Base Configuration
The base SOLE configuration that ships with the standard DataOps template contains definitions for the basic warehouses, roles and users, and sets up the default DataOps database.
In this section, we will examine each of these configurations, which can be found in the dataops/snowflake
directory
of any DataOps project.
Unpacking the SOLE configuration
Warehouses
For complete details of warehouse configuration, see the SOLE Reference Guide — Warehouse.

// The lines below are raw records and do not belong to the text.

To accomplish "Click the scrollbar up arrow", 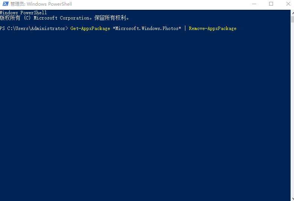I will pyautogui.click(x=292, y=13).
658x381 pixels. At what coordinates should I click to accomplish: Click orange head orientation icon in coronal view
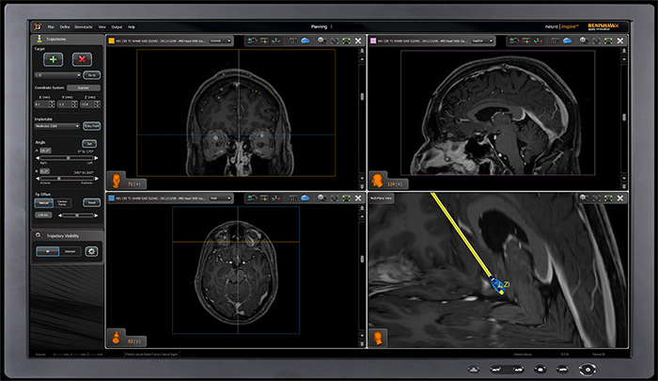click(x=116, y=179)
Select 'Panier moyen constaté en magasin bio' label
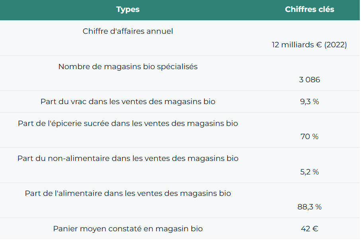Screen dimensions: 361x240 coord(128,229)
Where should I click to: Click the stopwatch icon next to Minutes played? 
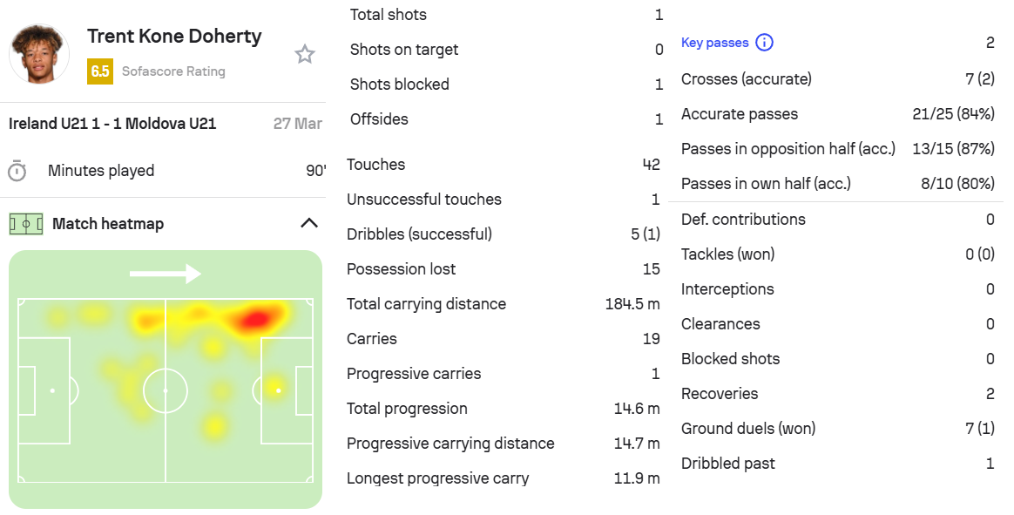tap(17, 171)
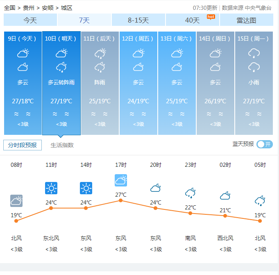Click the rain icon at 05时
The image size is (279, 275).
coord(260,200)
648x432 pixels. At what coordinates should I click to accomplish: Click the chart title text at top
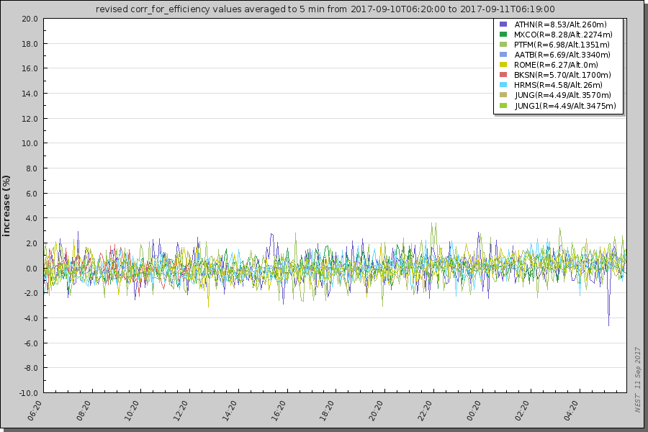[x=325, y=9]
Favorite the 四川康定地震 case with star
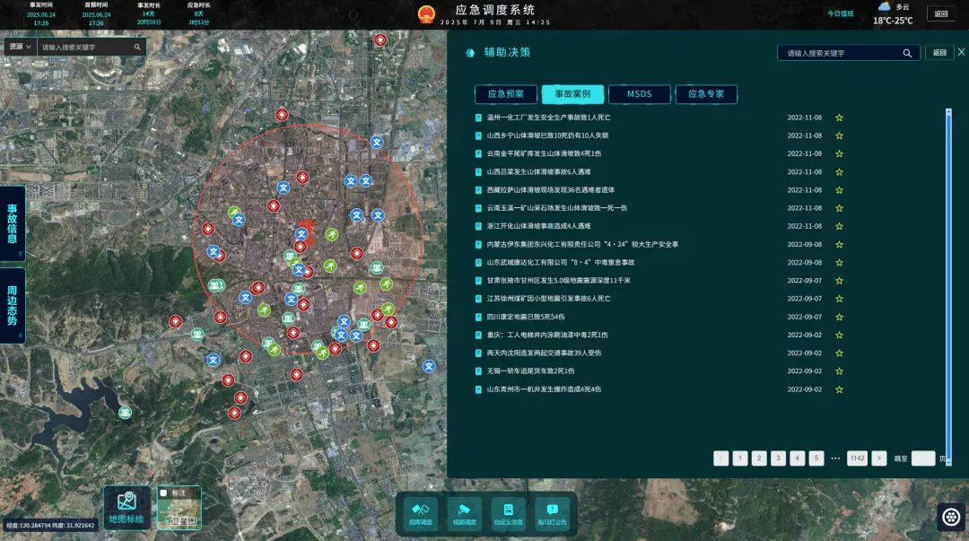Screen dimensions: 969x541 point(839,317)
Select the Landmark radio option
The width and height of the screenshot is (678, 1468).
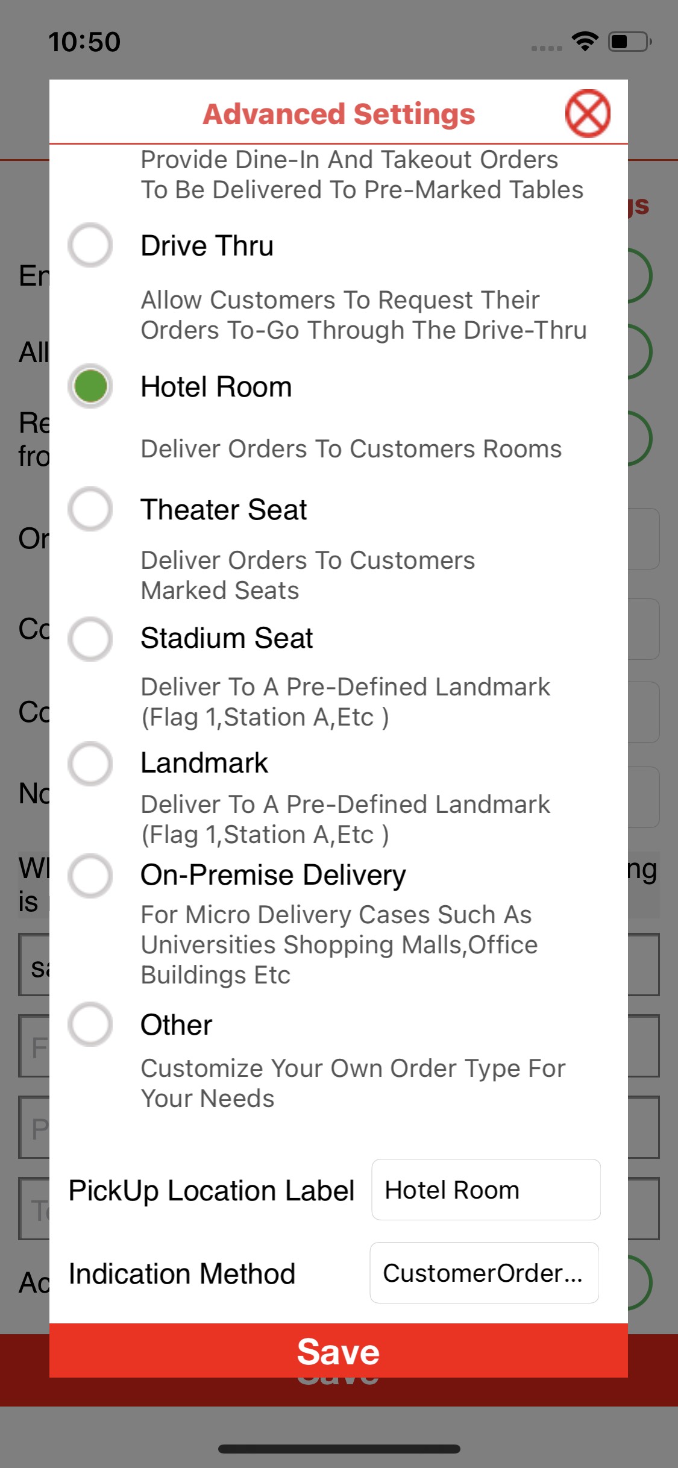[x=90, y=764]
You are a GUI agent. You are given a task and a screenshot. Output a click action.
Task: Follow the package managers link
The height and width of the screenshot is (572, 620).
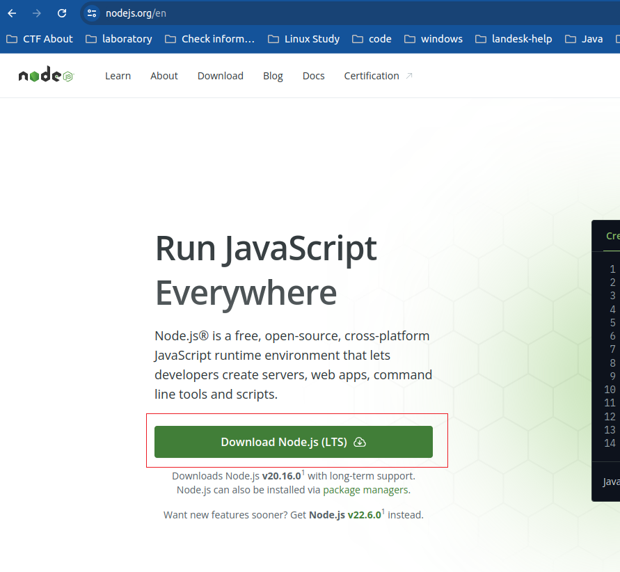coord(365,490)
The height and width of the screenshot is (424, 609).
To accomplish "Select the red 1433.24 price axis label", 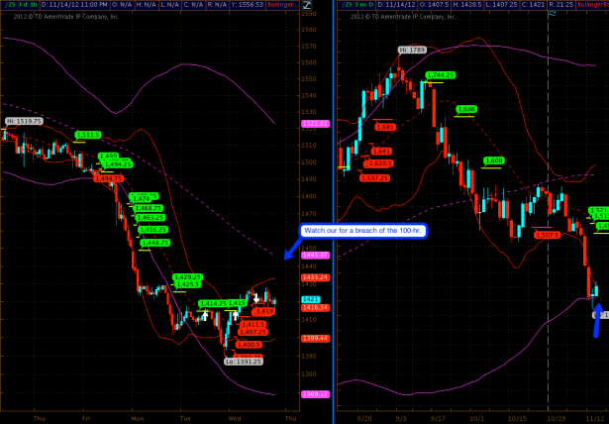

The DataOps template defines two warehouses, INGESTION
and TRANSFORMATION
. Here is an extract from warehouses.yml:
warehouses:
INGESTION:
comment: Warehouse for Ingestion operations
warehouse_size: MEDIUM
max_cluster_count: 2
min_cluster_count: 1
scaling_policy: ECONOMY
auto_suspend: 40
auto_resume: true
namespacing: prefix
grants:
USAGE:
- WRITER
- ADMIN
MONITOR:
- ADMIN
OPERATE:
- ADMIN
...
It's worth noting from this configuration that the configured name of the warehouse is INGESTION
, but the namespacing
attribute is set to prefix
, so the full name in Snowflake will include the DATAOPS_PREFIX at the start:
DATAOPS_INGESTION
by default. However, as namespacing is prefix-only, this warehouse will not have an
environment-specific suffix, so will therefore be shared across all environments.
Roles
Out of the box, DataOps defines three roles: ADMIN
, WRITER
and READER
. Here's an example of the three roles you can specify in the roles.yml
file. For complete details of role configuration, see SOLE Reference Guide — Role.
roles:
READER:
namespacing: prefix
roles:
- WRITER
WRITER:
namespacing: prefix
users:
- MASTER
- INGESTION
- TRANSFORMATION
roles:
- ADMIN
ADMIN:
namespacing: prefix
users:
- MASTER
roles:
- SYSADMIN
The READER
role is granted to the WRITER
, which in turn is granted to the ADMIN
role, maintaining a role hierarchy. This hierarchy is completed
by granting the ADMIN
role to the externally-defined SYSADMIN
role.
If your Snowflake security configuration requires a parent role other than SYSADMIN
for integrations such as
DataOps, substitute that role for SYSADMIN
in the role grants for DataOps ADMIN
.
Note that similar to the warehouses, the namespacing for these roles is also prefix
, so they too will
be shared across environments.
Users
Here's an example of possible properties you can define in the users.yml
file. For complete user configuration details, see SOLE Reference Guide — User.
users:
JOHNDOE:
namespacing: none
login_name: "JOHNDOE"
disabled: false
display_name: "JOHNDOE"
first_name: "John"
last_name: "Doe"
email: "john.doe@dataops.live"
must_change_password: false
rsa_public_key: "example_public_key"
default_warehouse: COMPUTE_WH
default_role: ROLE_FOR_JOHN_DOE
comment: User Login for DataOps using Key Pair Auth
The users defined in the users.yml
file are intended to support legacy features — DataOps can run on the single, out-of-the-box SOLE admin user created as part of the DataOps setup.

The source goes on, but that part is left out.